June 30, 2015

The #SJW world and #InsideOut spoiled

Inside Out PR release poster,
via Wikipedia
Joni Edelman, a "body positivity" feminist, claims that the hot new movie, "Inside Out" (hot enough to have trumped "Avatar" for best opening weekend in history) promotes "body negativity."


Because the "Sadness" character is ... "fat."

Well, she is heavier than the others, but ... watch as I prepare to rip Joni Edelman to shreds.

First, this must also mean that "Anger" is an attack on short people. In addition, since the Anger emotion for the character "Riley" is played by a guy, I guess Pixar was also saying that women's anger is unfeminine or something. Got it.

And, "Fear" looks awfully anorexic. Must be an attack on them there.

Plus, Anger is red, Sadness is blue. I guess there's a political message for today's America hidden somewhere?

And, of course, which even Edelman is compelled to mention, Sadness is different in other ways. She has what Edelman calls an "emo" haircut. She wears glasses.  Guess that's a huge bias.

She wears a turtleneck, for doorknob's sake! And, yes, Edelman actually latches on this, as though it's proof of nerd bias or something.

No, really:

Joy doesn't wear glasses. She probably had Lasik. Because she is probably also rich. Rich, white (well, white-ish) people are also joyous. And she gets to wear a cute little dress, which she probably bought at Nordstrom, while Sad is shrouded in what is probably an itchy-ass thrifted wool sweater. Maybe that's why she's named Sad.
Oh, they're all "white-ish."

What? Edelman's not bitching that none of Riley's emotions look like a stereotypical minority? (Rather, I think a legit bitch is that neither Riley nor her parents sound even close to native Minnesotan.)

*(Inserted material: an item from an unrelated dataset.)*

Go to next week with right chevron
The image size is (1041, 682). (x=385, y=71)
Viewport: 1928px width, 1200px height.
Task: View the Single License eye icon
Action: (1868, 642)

Beyond that, Anger is about the same build as Sadness.

Finally, Edelman, aren't you promoting body-negativity yourself by fixating on Sadness' weight and other things and presuming that Pixar is sending a message? Hmm, maybe we need to create an Implicit Bias Project test for weight and see if you have a high degree of unconscious body negativity yourself.

Of course, when you say this near the start of the review:
I can't write with any real authority about Inside Out, because I haven't see the movie, but I'm pretty much 100% positive that seeing the movie isn't required to make this judgment.

Ahh, so we’re judging a book by a cover you invented and then straitjacketed on to it. Got it.

(Oh, and while I just read this by Edelman, I'm sure she is far from alone in social justice warrior land.)

On the surface, the New Yorker, in an opinion that sounds like Richard Brody is Woody Allen at a primal scream therapy session from the 1970s, sounds better.

But, in reality, his idea of introducing half a dozen additional emotions, along with, say, "existential angst," would kill "Inside Out" dead as a kids' movie. And, it might kill it dead as an adult movie for three-quarters of the adults who are seeing it for themselves. Beyond that, you would have had a 3-hour movie or more if Pixar had tried to go inside the brain of multiple people for the whole movie. (It DID, though, Brody, look briefly at least at Mom and Dad.)

On the other hand, I largely agree with his idea that it could have used more complexity. But, I would have made Riley 13 or 14 in that case, to put her in the post-puberty world. If we're going to re-engineer a movie plot, let's do it right.

I would have "shoehorned" one more emotion into the mix: Guilt. It's semi-core. (Jealousy and the others Brody mentions are generally not considered "core" emotions.)

He is right that Pixar movies can be insipid. But, if one wants an adult movie about complex adult emotions, a number already exists. "The Brothers Karamazov," on screen, comes immediately to mind.

Besides, there are some more subtle angles. This reviewer notes, as did I and surely many others, that Joy is a control freak and that the other four "Cores" also have personalities.